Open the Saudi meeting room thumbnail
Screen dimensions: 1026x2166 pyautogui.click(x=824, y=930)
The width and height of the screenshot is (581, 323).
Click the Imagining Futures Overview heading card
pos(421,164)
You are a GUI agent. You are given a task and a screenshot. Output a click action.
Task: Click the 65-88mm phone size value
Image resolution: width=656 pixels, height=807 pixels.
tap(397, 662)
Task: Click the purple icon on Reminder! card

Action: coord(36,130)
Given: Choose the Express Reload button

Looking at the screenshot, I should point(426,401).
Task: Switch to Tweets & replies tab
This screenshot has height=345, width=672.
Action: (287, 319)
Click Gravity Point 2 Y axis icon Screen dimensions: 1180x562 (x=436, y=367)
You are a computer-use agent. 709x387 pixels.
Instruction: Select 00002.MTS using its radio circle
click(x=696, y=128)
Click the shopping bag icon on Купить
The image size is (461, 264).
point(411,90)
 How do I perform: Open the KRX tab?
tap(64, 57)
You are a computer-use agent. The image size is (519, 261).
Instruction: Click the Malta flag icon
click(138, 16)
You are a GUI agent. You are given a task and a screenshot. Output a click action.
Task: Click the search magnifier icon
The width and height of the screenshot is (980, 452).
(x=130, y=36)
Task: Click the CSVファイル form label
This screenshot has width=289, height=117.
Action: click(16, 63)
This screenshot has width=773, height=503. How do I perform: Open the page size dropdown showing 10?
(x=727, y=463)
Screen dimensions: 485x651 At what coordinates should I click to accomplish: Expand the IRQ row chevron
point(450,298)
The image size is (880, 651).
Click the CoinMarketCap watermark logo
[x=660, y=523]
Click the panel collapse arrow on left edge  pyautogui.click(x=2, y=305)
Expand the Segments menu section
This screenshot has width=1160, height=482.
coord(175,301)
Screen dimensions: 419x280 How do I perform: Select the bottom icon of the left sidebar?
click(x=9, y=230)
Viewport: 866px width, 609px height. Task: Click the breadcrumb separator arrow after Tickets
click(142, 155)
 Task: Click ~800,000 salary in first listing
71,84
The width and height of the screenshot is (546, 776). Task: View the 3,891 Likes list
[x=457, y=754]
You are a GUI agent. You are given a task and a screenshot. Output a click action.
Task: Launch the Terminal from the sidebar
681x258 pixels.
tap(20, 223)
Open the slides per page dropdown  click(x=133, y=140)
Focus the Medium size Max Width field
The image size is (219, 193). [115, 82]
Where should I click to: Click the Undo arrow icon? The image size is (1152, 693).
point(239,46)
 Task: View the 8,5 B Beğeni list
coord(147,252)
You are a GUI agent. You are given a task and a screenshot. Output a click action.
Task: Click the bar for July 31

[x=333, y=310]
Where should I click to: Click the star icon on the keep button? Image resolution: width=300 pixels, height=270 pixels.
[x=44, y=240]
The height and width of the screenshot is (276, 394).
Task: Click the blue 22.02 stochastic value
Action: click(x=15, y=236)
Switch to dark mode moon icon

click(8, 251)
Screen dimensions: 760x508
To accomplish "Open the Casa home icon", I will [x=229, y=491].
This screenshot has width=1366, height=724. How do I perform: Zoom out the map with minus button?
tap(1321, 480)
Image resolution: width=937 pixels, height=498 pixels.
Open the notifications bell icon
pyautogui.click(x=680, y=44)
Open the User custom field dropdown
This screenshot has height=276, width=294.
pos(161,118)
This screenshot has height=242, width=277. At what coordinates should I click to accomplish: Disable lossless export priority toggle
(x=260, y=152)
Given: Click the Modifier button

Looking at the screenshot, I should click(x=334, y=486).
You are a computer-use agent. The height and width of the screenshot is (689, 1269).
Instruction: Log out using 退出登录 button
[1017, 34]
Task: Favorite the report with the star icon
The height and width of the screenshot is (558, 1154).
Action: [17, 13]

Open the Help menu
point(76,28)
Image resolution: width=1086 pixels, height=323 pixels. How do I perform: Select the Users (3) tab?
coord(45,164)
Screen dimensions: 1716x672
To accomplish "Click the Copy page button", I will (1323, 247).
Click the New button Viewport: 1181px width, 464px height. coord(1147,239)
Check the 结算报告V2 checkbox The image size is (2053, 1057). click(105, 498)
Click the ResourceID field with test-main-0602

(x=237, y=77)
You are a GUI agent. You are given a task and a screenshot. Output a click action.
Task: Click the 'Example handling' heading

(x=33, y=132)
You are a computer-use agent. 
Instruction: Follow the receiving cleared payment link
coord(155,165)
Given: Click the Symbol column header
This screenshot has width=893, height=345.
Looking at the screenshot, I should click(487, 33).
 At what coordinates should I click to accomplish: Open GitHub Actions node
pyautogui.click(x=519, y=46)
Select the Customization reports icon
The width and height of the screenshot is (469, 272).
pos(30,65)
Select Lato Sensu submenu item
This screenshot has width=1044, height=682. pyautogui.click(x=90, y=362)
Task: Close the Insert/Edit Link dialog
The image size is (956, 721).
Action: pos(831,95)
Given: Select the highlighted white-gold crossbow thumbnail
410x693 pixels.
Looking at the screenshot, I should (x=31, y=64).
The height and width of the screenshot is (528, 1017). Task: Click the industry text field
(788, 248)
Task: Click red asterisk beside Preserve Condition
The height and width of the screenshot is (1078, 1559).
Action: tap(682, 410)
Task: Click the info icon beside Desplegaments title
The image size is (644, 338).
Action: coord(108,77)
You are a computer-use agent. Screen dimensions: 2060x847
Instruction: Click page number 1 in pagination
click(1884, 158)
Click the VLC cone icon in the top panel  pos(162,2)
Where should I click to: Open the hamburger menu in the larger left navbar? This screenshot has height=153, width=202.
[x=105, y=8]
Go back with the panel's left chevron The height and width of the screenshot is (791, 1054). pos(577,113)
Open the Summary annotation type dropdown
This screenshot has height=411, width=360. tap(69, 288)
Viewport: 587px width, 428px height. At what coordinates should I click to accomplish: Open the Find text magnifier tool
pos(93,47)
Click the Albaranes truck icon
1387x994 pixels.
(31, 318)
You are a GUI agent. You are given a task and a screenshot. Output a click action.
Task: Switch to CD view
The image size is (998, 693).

◆ ◆ ◆ ◆

_PROBLEM DESCRIPTION_
Write the material out once more, exactly as it reads.

_WORKED SOLUTION_
Open the Saudi meeting room thumbnail
Screen dimensions: 1026x2166 pyautogui.click(x=824, y=930)
The width and height of the screenshot is (581, 323).
Click the Imagining Futures Overview heading card
pos(421,164)
You are a GUI agent. You are given a task and a screenshot. Output a click action.
Task: Click the 65-88mm phone size value
Image resolution: width=656 pixels, height=807 pixels.
tap(397, 662)
Task: Click the purple icon on Reminder! card

Action: coord(36,130)
Given: Choose the Express Reload button

Looking at the screenshot, I should point(426,401).
Task: Switch to Tweets & replies tab
This screenshot has height=345, width=672.
Action: (287, 319)
Click Gravity Point 2 Y axis icon Screen dimensions: 1180x562 (x=436, y=367)
You are a computer-use agent. 709x387 pixels.
Instruction: Select 00002.MTS using its radio circle
click(x=696, y=128)
Click the shopping bag icon on Купить
The image size is (461, 264).
point(411,90)
 How do I perform: Open the KRX tab?
tap(64, 57)
You are a computer-use agent. The image size is (519, 261).
Instruction: Click the Malta flag icon
click(138, 16)
You are a GUI agent. You are given a task and a screenshot. Output a click action.
Task: Click the search magnifier icon
The width and height of the screenshot is (980, 452).
(x=130, y=36)
Task: Click the CSVファイル form label
This screenshot has width=289, height=117.
Action: click(16, 63)
This screenshot has width=773, height=503. How do I perform: Open the page size dropdown showing 10?
(x=727, y=463)
Screen dimensions: 485x651 At what coordinates should I click to accomplish: Expand the IRQ row chevron
point(450,298)
The image size is (880, 651).
Click the CoinMarketCap watermark logo
[x=660, y=523]
Click the panel collapse arrow on left edge  pyautogui.click(x=2, y=305)
Expand the Segments menu section
This screenshot has width=1160, height=482.
coord(175,301)
Screen dimensions: 419x280 How do I perform: Select the bottom icon of the left sidebar?
click(x=9, y=230)
Viewport: 866px width, 609px height. Task: Click the breadcrumb separator arrow after Tickets
click(142, 155)
 Task: Click ~800,000 salary in first listing
71,84
The width and height of the screenshot is (546, 776). Task: View the 3,891 Likes list
[x=457, y=754]
You are a GUI agent. You are given a task and a screenshot. Output a click action.
Task: Launch the Terminal from the sidebar
681x258 pixels.
tap(20, 223)
Open the slides per page dropdown  click(x=133, y=140)
Focus the Medium size Max Width field
The image size is (219, 193). [115, 82]
Where should I click to: Click the Undo arrow icon? The image size is (1152, 693).
point(239,46)
 Task: View the 8,5 B Beğeni list
coord(147,252)
You are a GUI agent. You are given a task and a screenshot. Output a click action.
Task: Click the bar for July 31

[x=333, y=310]
Where should I click to: Click the star icon on the keep button? Image resolution: width=300 pixels, height=270 pixels.
[x=44, y=240]
The height and width of the screenshot is (276, 394).
Task: Click the blue 22.02 stochastic value
Action: click(x=15, y=236)
Switch to dark mode moon icon

click(8, 251)
Screen dimensions: 760x508
To accomplish "Open the Casa home icon", I will [x=229, y=491].
This screenshot has width=1366, height=724. How do I perform: Zoom out the map with minus button?
tap(1321, 480)
Image resolution: width=937 pixels, height=498 pixels.
Open the notifications bell icon
pyautogui.click(x=680, y=44)
Open the User custom field dropdown
This screenshot has height=276, width=294.
pos(161,118)
This screenshot has height=242, width=277. At what coordinates should I click to accomplish: Disable lossless export priority toggle
(x=260, y=152)
Given: Click the Modifier button

Looking at the screenshot, I should click(x=334, y=486).
You are a computer-use agent. The height and width of the screenshot is (689, 1269).
Instruction: Log out using 退出登录 button
[1017, 34]
Task: Favorite the report with the star icon
The height and width of the screenshot is (558, 1154).
Action: [17, 13]

Open the Help menu
point(76,28)
Image resolution: width=1086 pixels, height=323 pixels. How do I perform: Select the Users (3) tab?
coord(45,164)
Screen dimensions: 1716x672
To accomplish "Click the Copy page button", I will (1323, 247).
Click the New button Viewport: 1181px width, 464px height. coord(1147,239)
Check the 结算报告V2 checkbox The image size is (2053, 1057). click(105, 498)
Click the ResourceID field with test-main-0602

(x=237, y=77)
You are a GUI agent. You are given a task and a screenshot. Output a click action.
Task: Click the 'Example handling' heading

(x=33, y=132)
You are a computer-use agent. 
Instruction: Follow the receiving cleared payment link
coord(155,165)
Given: Click the Symbol column header
This screenshot has width=893, height=345.
Looking at the screenshot, I should click(487, 33).
 At what coordinates should I click to accomplish: Open GitHub Actions node
pyautogui.click(x=519, y=46)
Select the Customization reports icon
The width and height of the screenshot is (469, 272).
pos(30,65)
Select Lato Sensu submenu item
This screenshot has width=1044, height=682. pyautogui.click(x=90, y=362)
Task: Close the Insert/Edit Link dialog
The image size is (956, 721).
Action: pos(831,95)
Given: Select the highlighted white-gold crossbow thumbnail
410x693 pixels.
Looking at the screenshot, I should (x=31, y=64).
The height and width of the screenshot is (528, 1017). Task: Click the industry text field
(788, 248)
Task: Click red asterisk beside Preserve Condition
The height and width of the screenshot is (1078, 1559).
Action: tap(682, 410)
Task: Click the info icon beside Desplegaments title
The image size is (644, 338).
Action: coord(108,77)
You are a computer-use agent. Screen dimensions: 2060x847
Instruction: Click page number 1 in pagination
click(1884, 158)
Click the VLC cone icon in the top panel  pos(162,2)
Where should I click to: Open the hamburger menu in the larger left navbar? This screenshot has height=153, width=202.
[x=105, y=8]
Go back with the panel's left chevron The height and width of the screenshot is (791, 1054). pos(577,113)
Open the Summary annotation type dropdown
This screenshot has height=411, width=360. tap(69, 288)
Viewport: 587px width, 428px height. At what coordinates should I click to accomplish: Open the Find text magnifier tool
pos(93,47)
Click the Albaranes truck icon
1387x994 pixels.
(31, 318)
You are a GUI agent. You are given a task and a screenshot. Output a click action.
Task: Switch to CD view
The image size is (998, 693).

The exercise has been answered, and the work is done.